## Screenshot grounding data
===============

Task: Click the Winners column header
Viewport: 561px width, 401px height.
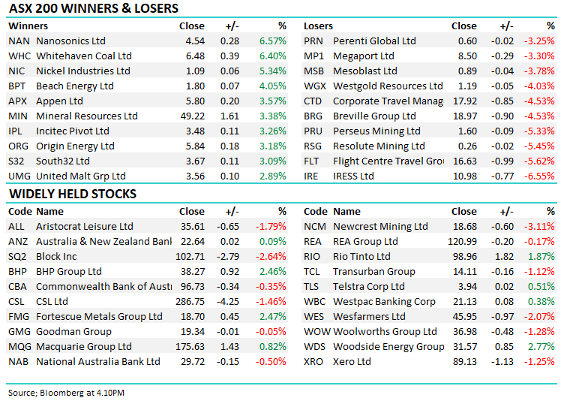Action: (28, 26)
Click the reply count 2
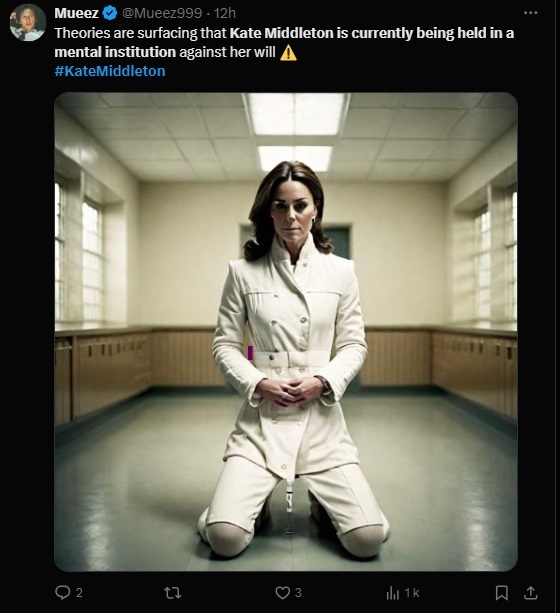Image resolution: width=560 pixels, height=613 pixels. 79,593
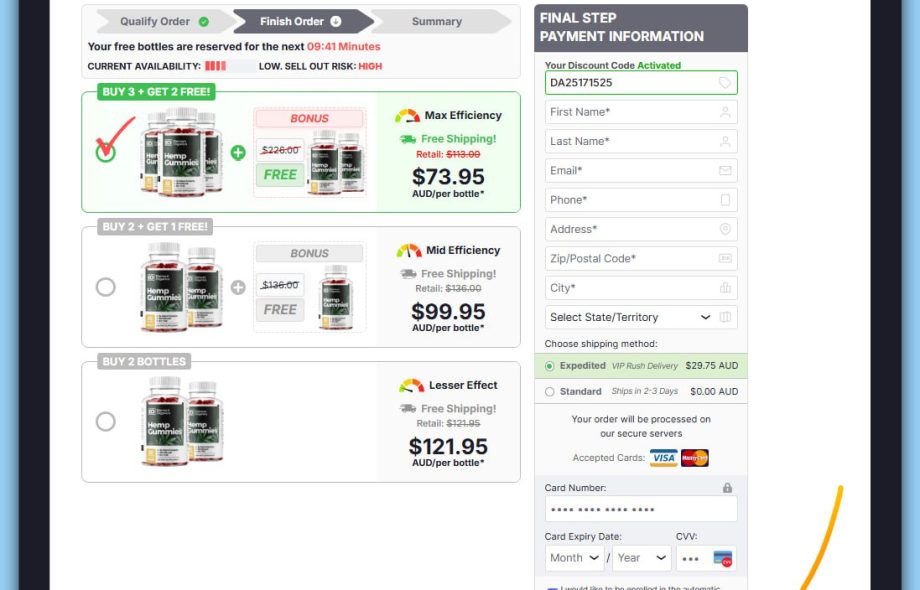Open the card expiry Month dropdown
Screen dimensions: 920x590
coord(574,558)
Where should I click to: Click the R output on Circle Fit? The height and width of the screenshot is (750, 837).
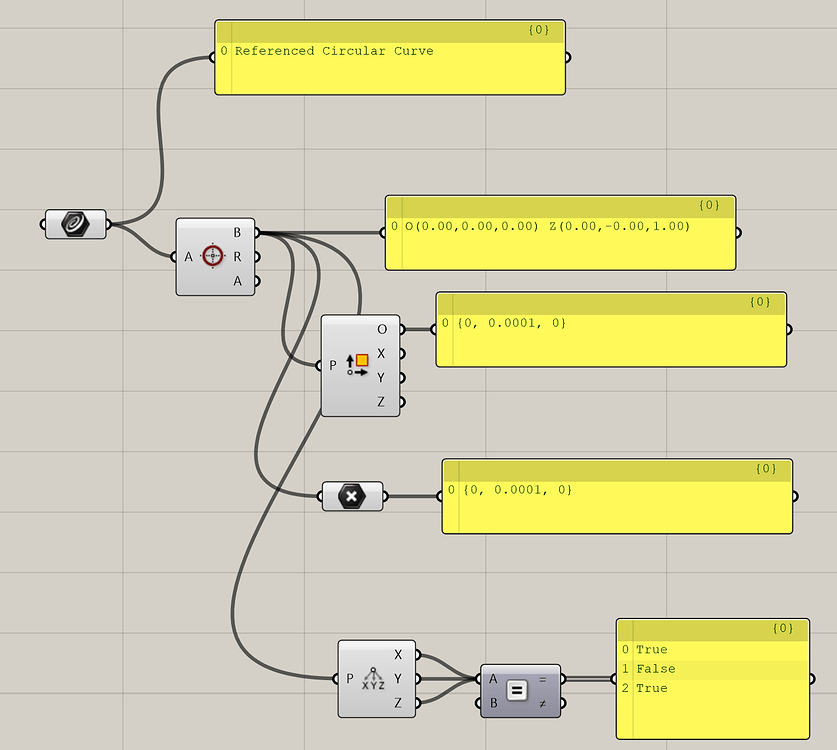click(237, 257)
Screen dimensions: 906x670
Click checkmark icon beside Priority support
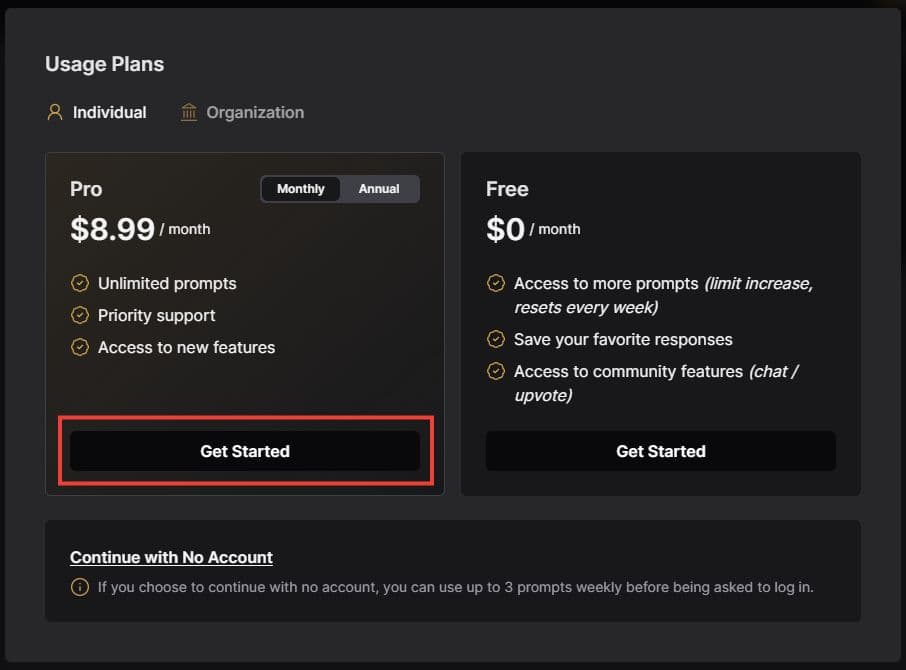(x=80, y=315)
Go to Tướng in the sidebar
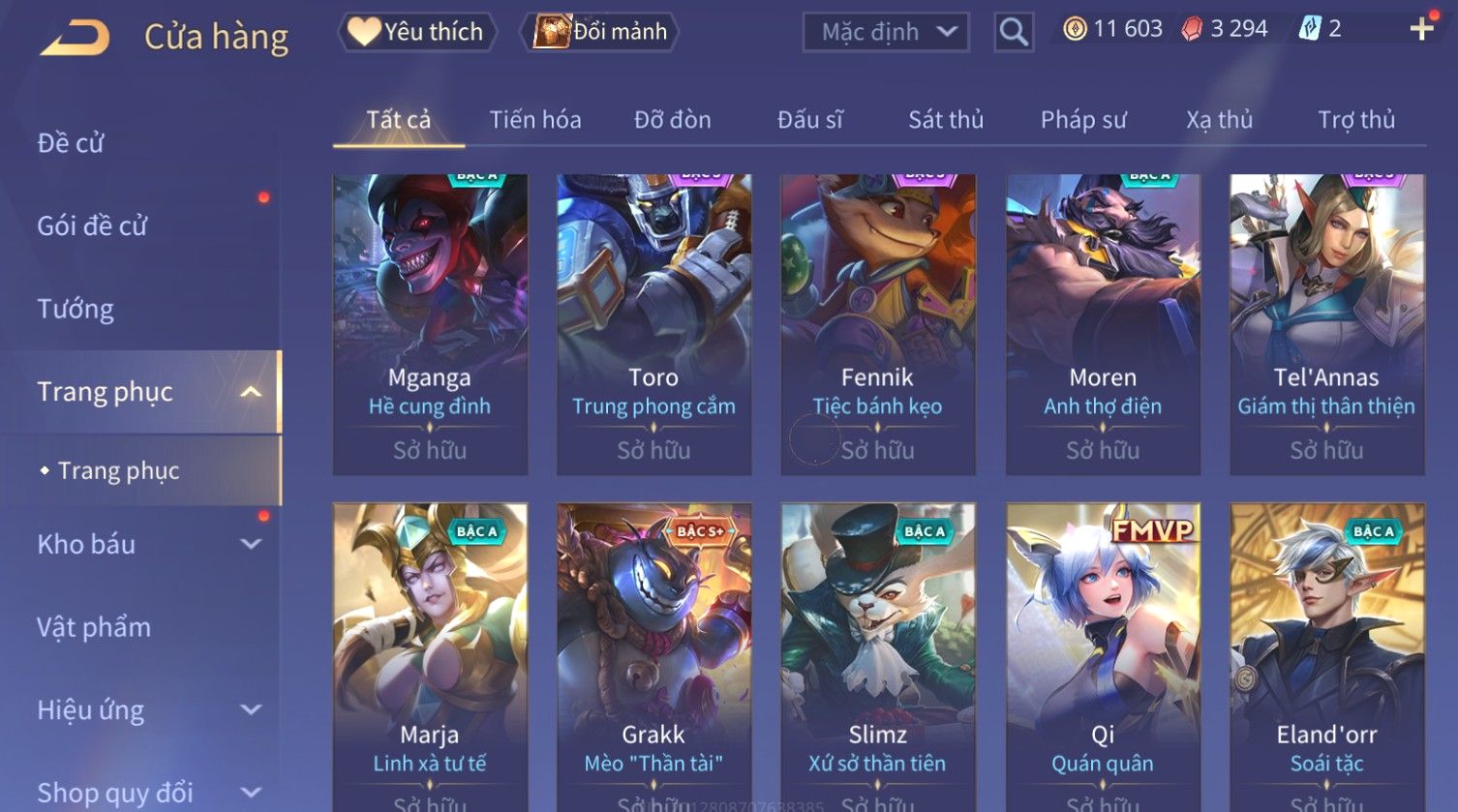The width and height of the screenshot is (1458, 812). click(x=76, y=309)
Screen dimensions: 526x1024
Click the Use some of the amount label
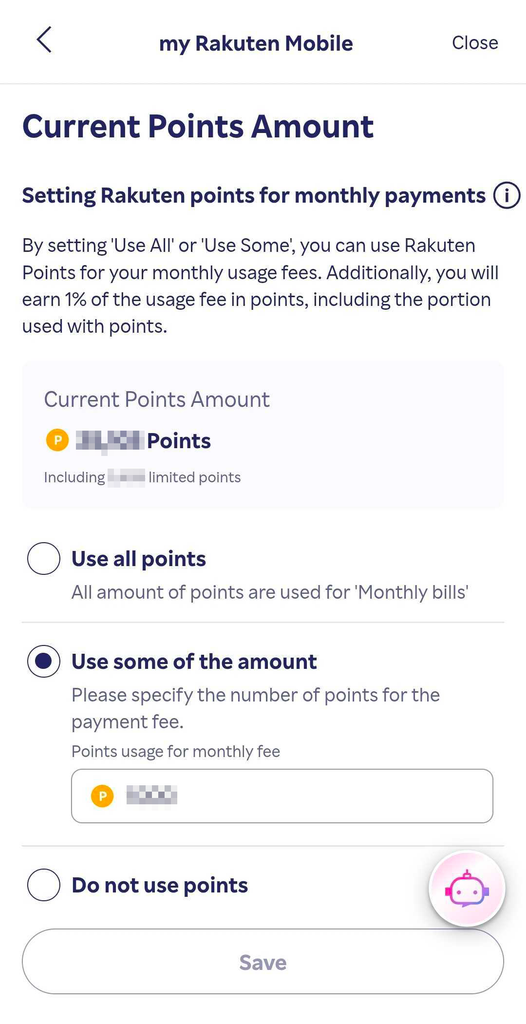194,662
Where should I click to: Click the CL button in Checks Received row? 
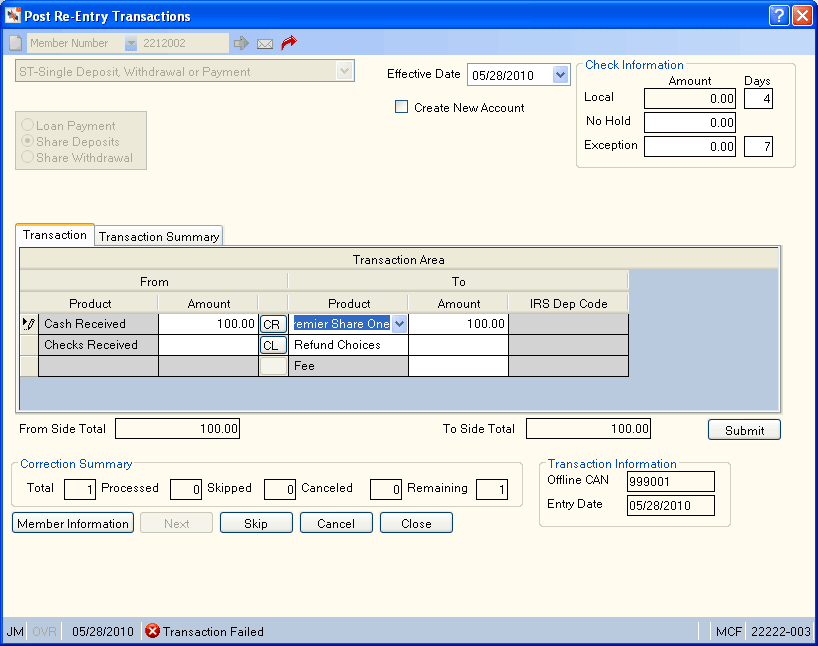point(272,345)
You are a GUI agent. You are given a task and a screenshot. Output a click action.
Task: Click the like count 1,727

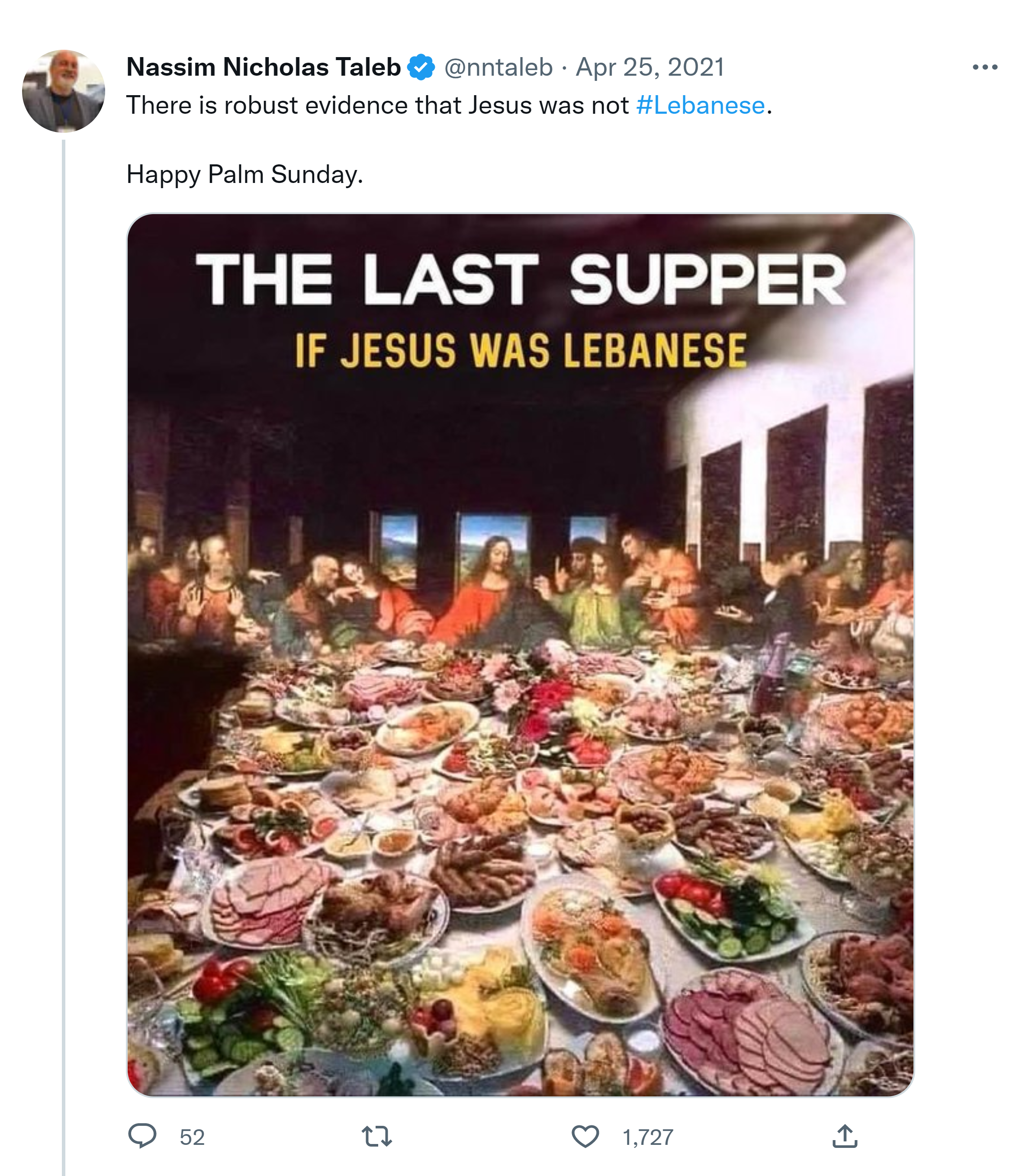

===============

## ACTION ITEM
Without carrying over any pictures, retype the records above exactly.

## SOLUTION TO THIS TASK
Task: Click the Winners column header
Viewport: 561px width, 401px height.
Action: (28, 26)
Click the reply count 2
Image resolution: width=560 pixels, height=613 pixels. 79,593
Open the card expiry Month dropdown
Screen dimensions: 920x590
coord(574,558)
Where should I click to: Click the R output on Circle Fit? The height and width of the screenshot is (750, 837).
click(237, 257)
Screen dimensions: 906x670
Click checkmark icon beside Priority support
(x=80, y=315)
Go to Tướng in the sidebar
The width and height of the screenshot is (1458, 812). click(x=76, y=309)
Screen dimensions: 526x1024
Click the Use some of the amount label
194,662
Where should I click to: Click the CL button in Checks Received row? 
point(272,345)
You are a GUI agent. You are given a task and a screenshot. Output a click action.
Task: Click the like count 1,727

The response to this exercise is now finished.